* **TASK OBJECTIVE**: Render everything from the start of the material down to the line containing "pyautogui.click(x=41, y=463)", inclusive, as a JSON list of strings with one string per line and blank lines left out.

* **RECORDS FOR THIS EXERCISE**:
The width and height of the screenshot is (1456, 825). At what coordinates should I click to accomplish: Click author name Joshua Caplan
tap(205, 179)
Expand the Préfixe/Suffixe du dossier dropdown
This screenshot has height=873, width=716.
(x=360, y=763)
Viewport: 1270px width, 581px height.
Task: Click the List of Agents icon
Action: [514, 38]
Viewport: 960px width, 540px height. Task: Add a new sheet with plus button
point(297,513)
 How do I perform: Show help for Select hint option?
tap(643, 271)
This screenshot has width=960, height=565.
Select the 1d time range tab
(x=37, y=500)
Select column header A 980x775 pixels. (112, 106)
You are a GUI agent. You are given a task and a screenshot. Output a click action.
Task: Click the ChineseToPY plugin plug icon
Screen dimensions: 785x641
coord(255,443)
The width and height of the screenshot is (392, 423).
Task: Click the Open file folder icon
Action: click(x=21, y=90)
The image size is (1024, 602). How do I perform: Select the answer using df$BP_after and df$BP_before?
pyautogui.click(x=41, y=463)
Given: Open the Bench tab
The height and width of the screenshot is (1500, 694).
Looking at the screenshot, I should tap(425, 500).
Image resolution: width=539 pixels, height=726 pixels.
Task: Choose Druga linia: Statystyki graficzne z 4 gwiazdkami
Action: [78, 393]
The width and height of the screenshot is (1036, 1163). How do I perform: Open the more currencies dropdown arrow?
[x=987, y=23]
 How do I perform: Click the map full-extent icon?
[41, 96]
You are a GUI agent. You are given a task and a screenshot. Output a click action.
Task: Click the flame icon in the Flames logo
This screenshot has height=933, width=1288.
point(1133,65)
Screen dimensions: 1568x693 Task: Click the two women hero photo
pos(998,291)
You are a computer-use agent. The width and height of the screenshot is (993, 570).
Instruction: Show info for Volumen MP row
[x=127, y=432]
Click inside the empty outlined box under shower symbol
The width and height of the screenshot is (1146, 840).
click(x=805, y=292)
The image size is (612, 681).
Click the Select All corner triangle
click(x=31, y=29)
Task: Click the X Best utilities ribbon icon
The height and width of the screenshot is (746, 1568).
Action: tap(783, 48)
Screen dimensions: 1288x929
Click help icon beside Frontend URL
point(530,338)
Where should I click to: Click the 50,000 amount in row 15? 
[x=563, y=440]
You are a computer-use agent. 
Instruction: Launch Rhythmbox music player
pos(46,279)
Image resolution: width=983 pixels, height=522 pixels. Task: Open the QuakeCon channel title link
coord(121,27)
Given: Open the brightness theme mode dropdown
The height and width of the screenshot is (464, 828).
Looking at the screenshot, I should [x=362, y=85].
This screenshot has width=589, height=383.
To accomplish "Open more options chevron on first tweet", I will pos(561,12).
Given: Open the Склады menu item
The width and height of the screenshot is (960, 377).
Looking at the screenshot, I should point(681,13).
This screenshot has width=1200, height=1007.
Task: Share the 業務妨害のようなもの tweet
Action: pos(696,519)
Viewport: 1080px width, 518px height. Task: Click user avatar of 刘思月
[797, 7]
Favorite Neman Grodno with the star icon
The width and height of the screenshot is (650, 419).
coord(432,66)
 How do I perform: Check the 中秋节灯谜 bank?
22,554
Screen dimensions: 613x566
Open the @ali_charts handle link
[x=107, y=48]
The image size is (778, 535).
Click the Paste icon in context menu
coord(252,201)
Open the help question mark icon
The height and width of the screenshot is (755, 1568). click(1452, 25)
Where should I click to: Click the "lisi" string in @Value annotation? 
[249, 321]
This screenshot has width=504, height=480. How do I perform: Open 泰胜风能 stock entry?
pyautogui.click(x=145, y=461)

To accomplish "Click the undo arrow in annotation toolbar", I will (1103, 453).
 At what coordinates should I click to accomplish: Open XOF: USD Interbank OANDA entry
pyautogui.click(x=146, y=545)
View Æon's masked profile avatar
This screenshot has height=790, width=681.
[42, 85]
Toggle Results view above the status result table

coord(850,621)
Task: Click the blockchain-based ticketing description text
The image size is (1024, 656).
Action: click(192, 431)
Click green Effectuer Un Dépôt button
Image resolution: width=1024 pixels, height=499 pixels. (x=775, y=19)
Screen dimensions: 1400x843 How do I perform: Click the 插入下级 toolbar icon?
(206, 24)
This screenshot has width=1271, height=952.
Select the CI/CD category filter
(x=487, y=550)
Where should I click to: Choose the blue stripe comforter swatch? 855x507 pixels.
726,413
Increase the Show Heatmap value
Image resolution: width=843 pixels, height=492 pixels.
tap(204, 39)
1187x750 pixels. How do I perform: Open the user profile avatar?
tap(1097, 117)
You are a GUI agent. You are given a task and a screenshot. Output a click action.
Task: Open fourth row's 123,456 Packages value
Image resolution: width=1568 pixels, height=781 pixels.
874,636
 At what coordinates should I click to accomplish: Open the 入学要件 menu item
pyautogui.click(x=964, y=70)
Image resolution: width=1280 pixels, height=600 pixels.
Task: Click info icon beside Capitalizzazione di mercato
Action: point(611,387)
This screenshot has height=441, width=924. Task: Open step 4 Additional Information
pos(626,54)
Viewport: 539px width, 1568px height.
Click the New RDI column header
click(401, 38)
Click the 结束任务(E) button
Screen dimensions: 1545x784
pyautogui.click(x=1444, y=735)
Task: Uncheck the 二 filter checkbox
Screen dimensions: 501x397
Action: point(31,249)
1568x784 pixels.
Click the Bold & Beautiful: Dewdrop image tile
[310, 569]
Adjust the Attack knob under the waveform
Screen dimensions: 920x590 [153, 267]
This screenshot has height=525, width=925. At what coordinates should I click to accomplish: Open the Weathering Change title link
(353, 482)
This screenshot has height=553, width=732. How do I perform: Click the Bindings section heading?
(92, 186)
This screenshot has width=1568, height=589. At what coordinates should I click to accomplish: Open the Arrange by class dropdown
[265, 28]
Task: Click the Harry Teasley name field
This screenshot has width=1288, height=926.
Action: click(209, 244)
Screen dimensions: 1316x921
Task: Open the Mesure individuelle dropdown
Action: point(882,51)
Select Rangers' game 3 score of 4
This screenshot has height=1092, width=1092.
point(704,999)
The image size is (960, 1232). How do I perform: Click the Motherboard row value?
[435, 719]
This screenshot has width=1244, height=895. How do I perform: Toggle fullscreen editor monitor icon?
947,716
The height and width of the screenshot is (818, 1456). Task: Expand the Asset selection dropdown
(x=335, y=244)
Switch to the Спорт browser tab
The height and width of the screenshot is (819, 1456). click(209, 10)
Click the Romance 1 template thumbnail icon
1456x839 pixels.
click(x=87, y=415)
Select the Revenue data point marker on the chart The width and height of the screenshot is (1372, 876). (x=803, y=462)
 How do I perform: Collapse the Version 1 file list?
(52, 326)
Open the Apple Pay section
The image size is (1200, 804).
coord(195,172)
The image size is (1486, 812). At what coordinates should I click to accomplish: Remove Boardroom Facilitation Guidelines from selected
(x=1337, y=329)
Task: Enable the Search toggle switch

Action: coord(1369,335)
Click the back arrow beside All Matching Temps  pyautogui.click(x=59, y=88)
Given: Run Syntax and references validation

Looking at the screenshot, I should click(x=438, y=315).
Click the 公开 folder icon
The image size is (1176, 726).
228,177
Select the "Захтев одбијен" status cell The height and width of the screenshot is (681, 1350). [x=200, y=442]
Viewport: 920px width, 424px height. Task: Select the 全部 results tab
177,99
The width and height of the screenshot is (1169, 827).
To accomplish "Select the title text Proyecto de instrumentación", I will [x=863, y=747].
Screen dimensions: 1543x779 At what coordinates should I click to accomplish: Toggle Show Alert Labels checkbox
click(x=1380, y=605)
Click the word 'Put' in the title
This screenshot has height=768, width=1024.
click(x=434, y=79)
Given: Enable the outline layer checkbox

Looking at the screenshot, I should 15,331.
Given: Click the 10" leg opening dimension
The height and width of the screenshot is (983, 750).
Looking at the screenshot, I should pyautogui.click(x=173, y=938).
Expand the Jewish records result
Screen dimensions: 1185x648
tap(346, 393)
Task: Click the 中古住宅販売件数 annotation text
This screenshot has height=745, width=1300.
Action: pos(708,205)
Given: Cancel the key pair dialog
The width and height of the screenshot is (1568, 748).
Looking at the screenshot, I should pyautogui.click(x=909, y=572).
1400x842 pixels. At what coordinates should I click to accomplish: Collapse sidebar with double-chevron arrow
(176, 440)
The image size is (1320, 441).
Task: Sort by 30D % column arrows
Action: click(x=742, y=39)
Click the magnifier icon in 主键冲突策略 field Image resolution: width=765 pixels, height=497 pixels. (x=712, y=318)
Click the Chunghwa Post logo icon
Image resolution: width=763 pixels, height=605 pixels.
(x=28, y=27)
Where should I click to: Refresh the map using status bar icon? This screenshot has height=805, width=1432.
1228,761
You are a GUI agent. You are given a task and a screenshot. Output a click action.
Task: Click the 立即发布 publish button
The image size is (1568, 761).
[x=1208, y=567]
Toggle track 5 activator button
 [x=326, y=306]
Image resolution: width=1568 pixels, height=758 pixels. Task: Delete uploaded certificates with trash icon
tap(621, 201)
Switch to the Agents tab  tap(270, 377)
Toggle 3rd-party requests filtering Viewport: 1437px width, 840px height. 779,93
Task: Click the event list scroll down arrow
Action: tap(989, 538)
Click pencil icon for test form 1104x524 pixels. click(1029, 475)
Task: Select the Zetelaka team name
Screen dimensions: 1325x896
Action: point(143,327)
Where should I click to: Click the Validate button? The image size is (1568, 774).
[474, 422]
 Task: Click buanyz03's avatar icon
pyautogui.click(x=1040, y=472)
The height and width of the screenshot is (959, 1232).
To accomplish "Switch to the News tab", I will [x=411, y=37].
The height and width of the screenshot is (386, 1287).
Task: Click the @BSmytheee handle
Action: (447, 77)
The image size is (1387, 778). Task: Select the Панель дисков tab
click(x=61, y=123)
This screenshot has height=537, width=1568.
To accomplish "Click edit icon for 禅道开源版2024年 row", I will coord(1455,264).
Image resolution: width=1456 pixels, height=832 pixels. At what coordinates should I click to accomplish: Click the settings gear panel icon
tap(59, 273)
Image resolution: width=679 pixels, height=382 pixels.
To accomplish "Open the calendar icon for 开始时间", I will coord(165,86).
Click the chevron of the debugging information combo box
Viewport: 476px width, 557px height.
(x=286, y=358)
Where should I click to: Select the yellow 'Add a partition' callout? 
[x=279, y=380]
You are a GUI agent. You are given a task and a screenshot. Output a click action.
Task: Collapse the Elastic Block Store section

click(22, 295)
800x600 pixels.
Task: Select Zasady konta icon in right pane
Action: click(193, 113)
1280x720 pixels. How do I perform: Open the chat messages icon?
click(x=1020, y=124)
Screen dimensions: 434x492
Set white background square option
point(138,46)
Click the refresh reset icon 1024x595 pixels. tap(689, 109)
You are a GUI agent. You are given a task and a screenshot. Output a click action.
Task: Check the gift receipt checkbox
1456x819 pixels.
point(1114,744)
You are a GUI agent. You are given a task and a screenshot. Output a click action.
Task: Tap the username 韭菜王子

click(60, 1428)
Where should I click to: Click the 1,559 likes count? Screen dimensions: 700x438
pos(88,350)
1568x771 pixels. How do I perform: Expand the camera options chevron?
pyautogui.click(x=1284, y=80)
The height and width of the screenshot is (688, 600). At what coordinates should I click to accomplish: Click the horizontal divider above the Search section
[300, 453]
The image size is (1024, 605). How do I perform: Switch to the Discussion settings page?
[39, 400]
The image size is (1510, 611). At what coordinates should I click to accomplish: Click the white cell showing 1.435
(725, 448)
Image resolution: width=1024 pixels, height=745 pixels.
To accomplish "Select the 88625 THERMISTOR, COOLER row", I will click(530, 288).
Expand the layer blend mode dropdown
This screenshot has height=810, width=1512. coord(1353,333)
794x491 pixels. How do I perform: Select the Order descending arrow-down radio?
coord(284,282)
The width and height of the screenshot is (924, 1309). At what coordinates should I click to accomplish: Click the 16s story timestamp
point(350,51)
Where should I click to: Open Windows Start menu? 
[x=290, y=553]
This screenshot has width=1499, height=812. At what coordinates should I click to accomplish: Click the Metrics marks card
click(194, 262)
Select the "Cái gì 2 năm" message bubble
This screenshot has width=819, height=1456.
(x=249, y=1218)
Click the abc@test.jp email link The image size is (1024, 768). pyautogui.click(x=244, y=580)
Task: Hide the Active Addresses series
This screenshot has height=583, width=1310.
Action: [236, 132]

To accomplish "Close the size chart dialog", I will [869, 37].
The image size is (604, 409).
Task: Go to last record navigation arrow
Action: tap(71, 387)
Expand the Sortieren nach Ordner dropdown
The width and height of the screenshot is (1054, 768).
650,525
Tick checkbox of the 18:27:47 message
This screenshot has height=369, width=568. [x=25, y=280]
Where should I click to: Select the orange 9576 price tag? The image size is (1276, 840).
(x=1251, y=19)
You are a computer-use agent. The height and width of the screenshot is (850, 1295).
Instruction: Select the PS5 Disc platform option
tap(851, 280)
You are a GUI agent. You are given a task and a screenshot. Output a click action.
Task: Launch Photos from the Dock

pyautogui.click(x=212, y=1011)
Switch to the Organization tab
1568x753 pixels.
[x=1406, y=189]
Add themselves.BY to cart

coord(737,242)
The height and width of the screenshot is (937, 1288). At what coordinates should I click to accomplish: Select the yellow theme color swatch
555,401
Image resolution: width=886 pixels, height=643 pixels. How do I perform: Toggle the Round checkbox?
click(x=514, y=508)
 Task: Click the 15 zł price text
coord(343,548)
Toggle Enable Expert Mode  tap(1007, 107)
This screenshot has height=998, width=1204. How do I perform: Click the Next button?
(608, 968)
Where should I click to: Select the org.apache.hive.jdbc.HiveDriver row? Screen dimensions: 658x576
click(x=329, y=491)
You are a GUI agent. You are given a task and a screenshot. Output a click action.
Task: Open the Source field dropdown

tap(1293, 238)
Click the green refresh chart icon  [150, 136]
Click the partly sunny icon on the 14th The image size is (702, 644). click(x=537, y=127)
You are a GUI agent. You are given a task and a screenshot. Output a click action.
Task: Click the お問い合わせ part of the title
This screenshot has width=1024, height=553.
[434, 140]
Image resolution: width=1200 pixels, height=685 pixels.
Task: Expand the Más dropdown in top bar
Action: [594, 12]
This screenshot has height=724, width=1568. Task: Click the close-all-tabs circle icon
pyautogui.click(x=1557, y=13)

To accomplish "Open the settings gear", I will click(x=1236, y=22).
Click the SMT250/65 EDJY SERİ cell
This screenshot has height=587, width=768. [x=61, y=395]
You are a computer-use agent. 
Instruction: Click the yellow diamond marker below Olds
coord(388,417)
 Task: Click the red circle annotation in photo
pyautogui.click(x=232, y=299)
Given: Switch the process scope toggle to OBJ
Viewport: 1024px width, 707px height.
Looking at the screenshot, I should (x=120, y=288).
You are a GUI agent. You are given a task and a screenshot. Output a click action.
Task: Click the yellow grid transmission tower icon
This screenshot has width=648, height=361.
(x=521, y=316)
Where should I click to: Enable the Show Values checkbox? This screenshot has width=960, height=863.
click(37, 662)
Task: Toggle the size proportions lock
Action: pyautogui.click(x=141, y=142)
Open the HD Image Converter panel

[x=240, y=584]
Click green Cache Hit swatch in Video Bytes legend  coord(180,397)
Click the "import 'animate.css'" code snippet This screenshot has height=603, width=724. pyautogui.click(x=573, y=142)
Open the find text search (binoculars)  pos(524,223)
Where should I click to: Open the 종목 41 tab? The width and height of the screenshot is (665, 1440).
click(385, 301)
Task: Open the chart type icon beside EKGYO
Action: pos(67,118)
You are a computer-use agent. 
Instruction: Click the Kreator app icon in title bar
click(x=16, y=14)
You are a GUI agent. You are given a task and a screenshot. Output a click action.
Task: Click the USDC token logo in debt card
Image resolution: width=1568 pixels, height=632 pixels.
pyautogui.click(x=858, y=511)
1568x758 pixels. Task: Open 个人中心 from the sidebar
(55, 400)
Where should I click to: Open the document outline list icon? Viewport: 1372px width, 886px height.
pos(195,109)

* **EXPECTED ANSWER**:
[
  "The width and height of the screenshot is (1456, 825). At what coordinates should I click to accomplish: Click author name Joshua Caplan",
  "tap(205, 179)",
  "Expand the Préfixe/Suffixe du dossier dropdown",
  "This screenshot has height=873, width=716.",
  "(x=360, y=763)",
  "Viewport: 1270px width, 581px height.",
  "Task: Click the List of Agents icon",
  "Action: [514, 38]",
  "Viewport: 960px width, 540px height. Task: Add a new sheet with plus button",
  "point(297,513)",
  " How do I perform: Show help for Select hint option?",
  "tap(643, 271)",
  "This screenshot has width=960, height=565.",
  "Select the 1d time range tab",
  "(x=37, y=500)",
  "Select column header A 980x775 pixels. (112, 106)",
  "You are a GUI agent. You are given a task and a screenshot. Output a click action.",
  "Task: Click the ChineseToPY plugin plug icon",
  "Screen dimensions: 785x641",
  "coord(255,443)",
  "The width and height of the screenshot is (392, 423).",
  "Task: Click the Open file folder icon",
  "Action: click(x=21, y=90)",
  "The image size is (1024, 602). How do I perform: Select the answer using df$BP_after and df$BP_before?",
  "pyautogui.click(x=41, y=463)"
]